**TESTO DELLA PAGINA**
※

Liquidità per sedici milioni di euro, gioielli e società immobiliari capaci di produrre rendita: questo il patrimonio di Veronica Lario. E allora no, decisamente non si può non essere d’accordo con la sentenza che le ha tolto l’assegno di mantenimento (anche se non è chiaro come la Corte possa chiedere anche la restituzione dei sessanta milioni di euro percepiti dal 2014 ad oggi). Fin dalle prossime ore e nei prossimi giorni questa sentenza attirerà la massima attenzione dell’opinione pubblica, specie maschile. Che metterà da parte le sue opinioni politiche per dire, come già sta facendo, che si tratta di una decisione è giusta, perché è assurdo e inverosimile che una ex moglie debba ricevere un assegno divorzile mensile di 1,4 milioni, senza alcuna ragione. Non c’è dubbio, ripeto, che ciò sia vero, e spero pertanto che non ci siano donne che invece reputino la decisione scandalosa visto quanto ha dovuto subire Veronica Lario da Berlusconi, e cioè i numerosi e ripetuti tradimenti e l’offesa della sua dignità di moglie e madre. Tutto questo, però, non c’entra con il divorzio e con l’assegno divorzile. In questo caso, stiamo parlando di una moglie ricchissima, che quindi ha realmente tutti i mezzi per mantenersi da sé.

※

**BLOCCO DATI**
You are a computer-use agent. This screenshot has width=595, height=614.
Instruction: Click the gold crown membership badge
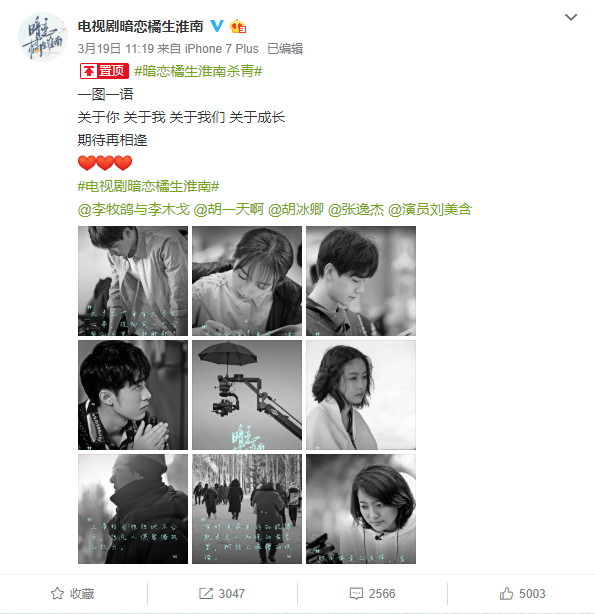coord(238,26)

※

**COMPITO 1**
In base al testo sull'assegno di Veronica Lario, spiega perché chi scrive considera giusta la sentenza che le ha tolto l'assegno di mantenimento. Rispondi in una, due o tre frasi.
**COMPITO 2**
Per ciascuna affermazione indica se concorda con il testo sull'assegno di Veronica Lario. Rispondi sì o no e cita esattamente le parole del testo che decidono.
(a) L'assegno divorzile mensile di cui si parla era di 1,4 milioni.
(b) Chi scrive trova chiaro come la Corte possa chiedere la restituzione dei sessanta milioni.
(c) I tradimenti subiti da Veronica Lario hanno a che fare con l'assegno divorzile.
**COMPITO 3**
Rispondi a queste domande sul testo sull'assegno di Veronica Lario.
(a) A quanto ammonta la liquidità di Veronica Lario?
(b) Da quale anno sono stati percepiti i sessanta milioni di euro?
(c) Quale parte dell'opinione pubblica il testo indica in particolare come attenta alla sentenza?

**RISPOSTA FINALE 1**
Chi scrive considera giusta la sentenza perché Veronica Lario possiede liquidità per sedici milioni di euro, gioielli e società immobiliari capaci di produrre rendita. È quindi una moglie ricchissima, che ha realmente tutti i mezzi per mantenersi da sé. Secondo il testo, i tradimenti subiti da Berlusconi non c'entrano con il divorzio e con l'assegno divorzile.

**RISPOSTA FINALE 2**
(a) Sì: "un assegno divorzile mensile di 1,4 milioni"
(b) No: "anche se non è chiaro come la Corte possa chiedere anche la restituzione dei sessanta milioni di euro percepiti dal 2014 ad oggi"
(c) No: "Tutto questo, però, non c’entra con il divorzio e con l’assegno divorzile."

**RISPOSTA FINALE 3**
(a) Sedici milioni di euro.
(b) Dal 2014.
(c) Quella maschile.